One of our customer is having performance issues when generating an extract from the accounting relying on the account.account.party Model which is using a table_query over hundred of millions of records.
I’ll cut the long story short but in the ends one of the origin of the slowness is the fact that we are repeating the query for each batch of 1000 records. So I started to think again about using the materialized views in Tryton (which is a subject that we have already though about but without having a good enough solution).
But this time I think that we’ve finally reach a point where the idea and the implementation looks good enough.
The idea
It’s really three different things coming together:
A Mixin that people can add to an existing Model that will override the __register__ method in order to create the view from the table_query. The Mixin will also add a method to refresh the view.
A wizard on each materialized view that will allow the user to trigger a refresh of the materialized view.
A cron job that would loop over each of the materialized views and call the method to refresh it when the time has come. The time would be specified in a section of the configuration file of Tryton.
The issues
One of the issue we had we the materialized views is that they would require to be kind of invalidated when the underlying data generating them is changed.

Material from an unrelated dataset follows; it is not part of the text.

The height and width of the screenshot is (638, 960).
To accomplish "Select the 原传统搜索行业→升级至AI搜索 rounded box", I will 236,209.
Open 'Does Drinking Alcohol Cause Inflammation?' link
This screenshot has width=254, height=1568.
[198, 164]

Our position on this has changed a little bit: first, we (at least I but @ced seems to go along ) consider that it might not be a big deal as long as the user knows that the data can be outdated. I mean when your company is dealing with million of invoices each year, you don’t really care if the statistics is off by 10 or 20 invoices because the invoices of today are not taken into account yet. Moreover there’s a way for the users to refresh the data (and thus hit hard your database with constant requests to compute a huge view ).
Moreover with the method to refresh the view, it will be possible for developers to trigger themselves the refresh of the data if really necessary by plugging it in the CUD calls (although I wonder why using the materialized view in this case but you might have a good reason).
One pending issue with this design is with the cron job, once the view is not populated with any record we can not know if it’s time to refresh the view or not. For now I’ve decided to skip updating the view.
Another pending issue is about updating the view when the table_query is modified (not only because a new model extends it but also because a new version might modify it). We could DROP and recreate the view on each __register__ call but it’s not satisfactory from my point of view.
The code
So the code for this is available in this merge request:
I would appreciate if anybody could share its idea about this (especially @albert as I know that you’re quite keen on everything postgres and I guess that it’s an issue that you’ve encountered quite some time with babi).
For me it must be updated otherwise it will never be bootstrapped as new materialized views are always empty.
One solution would be to compare the queries between the model and the view.
If it is not possible to get the query from the view, I think we could use the hash of the SQL query as the view name (a little bit like for the indexes) and so if the SQL query change, the name changes also.
Yes it’s the only correct thing to do but I was wondering if there was not another way.
We can retrieve the query but it will be the verbatim of what was executed by the DB thus we would have to make the interpolation of the parameters ourselves and I don’t think psycopg can do that.
Given that your proposal makes it part of core, maybe that information could be obtained dynamically in some way.
It seems a minor detail, but it is not.
Also note, that if the refresh is relatively frequent it is also much more probable that the search() returns a set of records that it no longer exists when the client does the read() operation and things like that. Handling that gracefully would be a nice addition too.
This is a special case because we’re not showing the user the latest information. Everywhere in Tryton when the user opens a list of records that information is the latest there is. After 5 seconds they can reload and they’ll see what’s exactly there at that moment.
That is no longer true as soon as there’s a materialized view so we must be clear about that to the user.
You are thinking about existing users who already knows the system and have already assumptions about the behavior.
This does not apply to new users.
Old users must learn the new system after an upgrade.
For example Discourse as some dashboards and I do not expect them to show me the very updated information and they do not need to show me any kind of information to me to expect that. They just have a “Refresh” button on the detailed version.
In fact psycopg2 does the merge between the query and the parameters client-side (and I haven’t found out yet how to access this) but psycopg3 uses server side binding. So sooner or later it won’t be possible anymore.
I tend to think that we should use the hash solution (with an additional switch on trytond-admin to drop the outdated views).
Indeed I do not think we should drop old views because most of them will be intermediary views that will be created again.
So I think we should always create the materialized view with no data so it does not consume any resources.
For the name of the view, I think the hash should be just appended to the standard name to make it unique.
This reasoning holds for the views that are extended by another module, but in the case where we add a new field to the same model in the same module it doesn’t hold anymore.
But then we need to refresh them once without the CONCURRENTLY keyword (it’s a requirement of postgres).